Senior Trump administration officials have been quietly debating something that would be genuinely novel: taking government equity stakes in major AI companies. According to Semafor, the dispute inside the administration is less about whether to pursue stakes and more about where any resulting equity would flow. Treasury Secretary Scott Bessent reportedly favors using it to seed Trump Accounts, while Commerce Secretary Howard Lutnick prefers a sovereign wealth fund model.

The structural problem either path runs into is the same one the reporting surfaces: these companies typically reinvest profits rather than pay dividends, raising real questions about how government returns would actually materialize. An unnamed AI lobbyist put it plainly: "You do a little bit of a pressure test based on circumstance or whatever and you see that it all falls apart."

Industry resistance has been direct. Microsoft and Meta have already publicly rejected the idea. On the Republican side, senators Cynthia Lummis and John Kennedy have both expressed doubts, removing the easy assumption that this is a unified partisan push. Export controls on Anthropic's AI models have added another complicating layer to any potential negotiation.

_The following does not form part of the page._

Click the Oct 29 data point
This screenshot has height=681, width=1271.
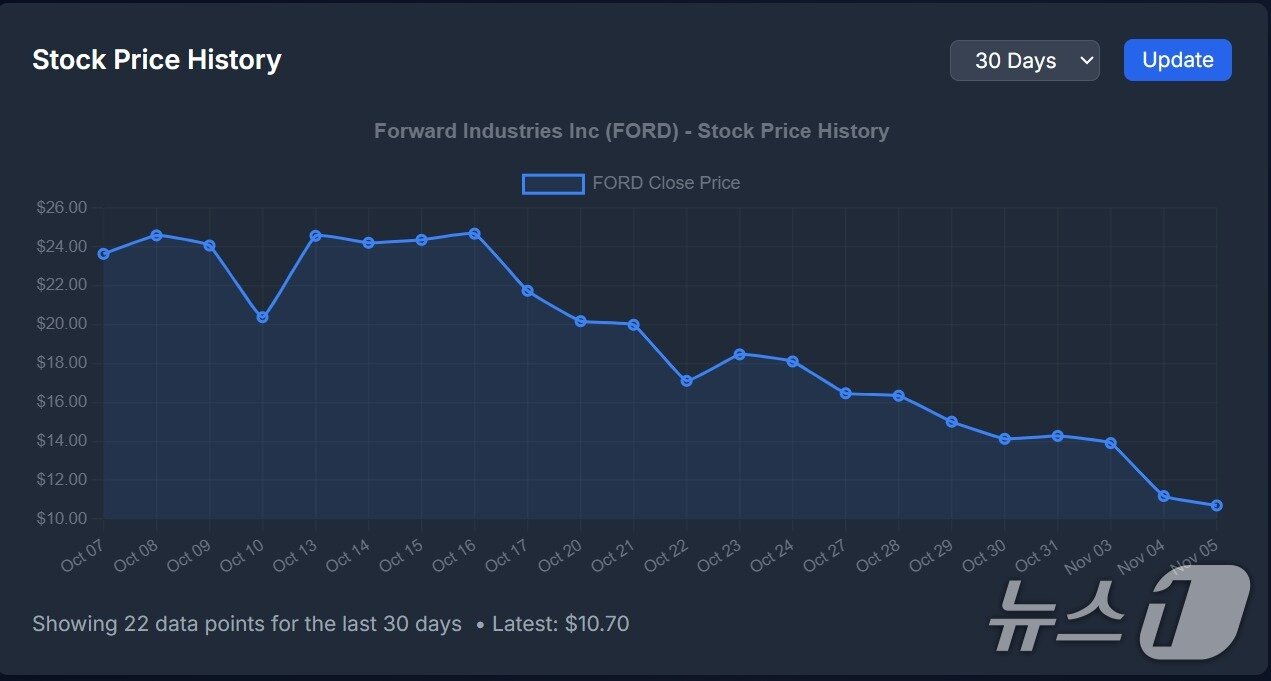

The honest caveat is that these remain early-stage discussions with no decisions made. A planned meeting between President Trump and AI executives, which Trump described as "the top 12 or 15 executives very shortly," has not yet taken place. What the reporting doesn't give you is whether any specific legal or regulatory framework has been drafted, or whether these talks are informal enough to never coalesce into a concrete proposal.

The most consequential open question is that dividend problem. If companies don't distribute profits, any government stake would appreciate on paper with no clear return mechanism. Until that is resolved, the debate between Bessent and Lutnick over which vehicle holds the equity is largely secondary.